Я заставил ее смеяться до слез, прикладывая ее малыша к своей груди, когда он, понапрасну попытавшись пососать, заплакал над обманом. Нежная мать его успокоила, радуясь похвалам, которые я воздал прелестной картине, представшей перед моим взором. Она по красоте уступала лишь своей сестре Клементине, которая была на три дюйма выше нее. Дорогой мы все время смеялись, в особенности над каноником, который обратился к ней, чтобы она испросила у меня для него позволения отлучиться на полчаса, чтобы сделать некий визит. Она ответила, что он должен находиться в тех же условиях, что и все остальные. Он хотел пойти повидать даму, которая, если узнает, что он, будучи в Милане, не зашел к ней, не простит его вовек.

Мы прибыли в Милан при звоне полуденного колокола и сошли у дверей пирожника, жена которого прежде всего приняла на руки единственного знатного отпрыска фамилии А. Б.; она умолила графиню доверить его ей, показав ей свою грудь, которая свидетельствовала о правомочности такого предложения. Эта сцена пищевой благотворительности произошла у подножья лестницы, и графиня признала обходительность доброй пирожницы с достоинством, которое меня умилило. Мне показалось, что я автор всех этих маленьких радостей, которыми случай пожелал украсить пьесу, что сочинил мой гений. Я был самым счастливым из моих актеров, и чувствовал это.

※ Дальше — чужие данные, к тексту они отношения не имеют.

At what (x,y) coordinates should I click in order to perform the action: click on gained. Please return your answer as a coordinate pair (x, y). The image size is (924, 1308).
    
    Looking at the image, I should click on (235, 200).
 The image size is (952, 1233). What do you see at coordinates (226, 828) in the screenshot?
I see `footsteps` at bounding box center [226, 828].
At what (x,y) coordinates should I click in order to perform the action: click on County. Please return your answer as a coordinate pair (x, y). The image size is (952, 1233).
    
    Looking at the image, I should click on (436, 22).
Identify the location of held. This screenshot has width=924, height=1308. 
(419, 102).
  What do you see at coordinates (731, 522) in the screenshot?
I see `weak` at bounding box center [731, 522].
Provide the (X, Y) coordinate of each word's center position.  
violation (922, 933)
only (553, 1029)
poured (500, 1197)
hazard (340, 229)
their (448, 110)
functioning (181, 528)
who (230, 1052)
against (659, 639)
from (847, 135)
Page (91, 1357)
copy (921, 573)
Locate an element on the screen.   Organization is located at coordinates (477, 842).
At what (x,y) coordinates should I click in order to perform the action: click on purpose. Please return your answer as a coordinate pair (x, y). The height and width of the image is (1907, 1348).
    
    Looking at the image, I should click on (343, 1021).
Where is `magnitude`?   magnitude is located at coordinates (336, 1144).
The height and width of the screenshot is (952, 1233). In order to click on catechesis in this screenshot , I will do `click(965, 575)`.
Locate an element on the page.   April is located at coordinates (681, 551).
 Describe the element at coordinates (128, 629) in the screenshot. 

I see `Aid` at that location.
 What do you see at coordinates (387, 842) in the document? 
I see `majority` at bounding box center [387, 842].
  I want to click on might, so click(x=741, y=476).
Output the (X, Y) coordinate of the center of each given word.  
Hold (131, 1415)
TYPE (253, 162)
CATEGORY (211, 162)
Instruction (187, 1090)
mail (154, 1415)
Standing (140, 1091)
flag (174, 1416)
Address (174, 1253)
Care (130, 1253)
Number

Она приняла мою руку, и мы вошли в мои апартаменты, удобней которых нельзя себе представить. Я остановился пораженный, увидев вместе с Зенобией и покинутую де ла Круа, которую нашел красивой до изумления. Я не сразу ее узнал. Она была очень хорошо одета, и ее лицо, избавившееся от грустного выражения, которое я видел, когда передавал ее Зенобии, стало очаровательным.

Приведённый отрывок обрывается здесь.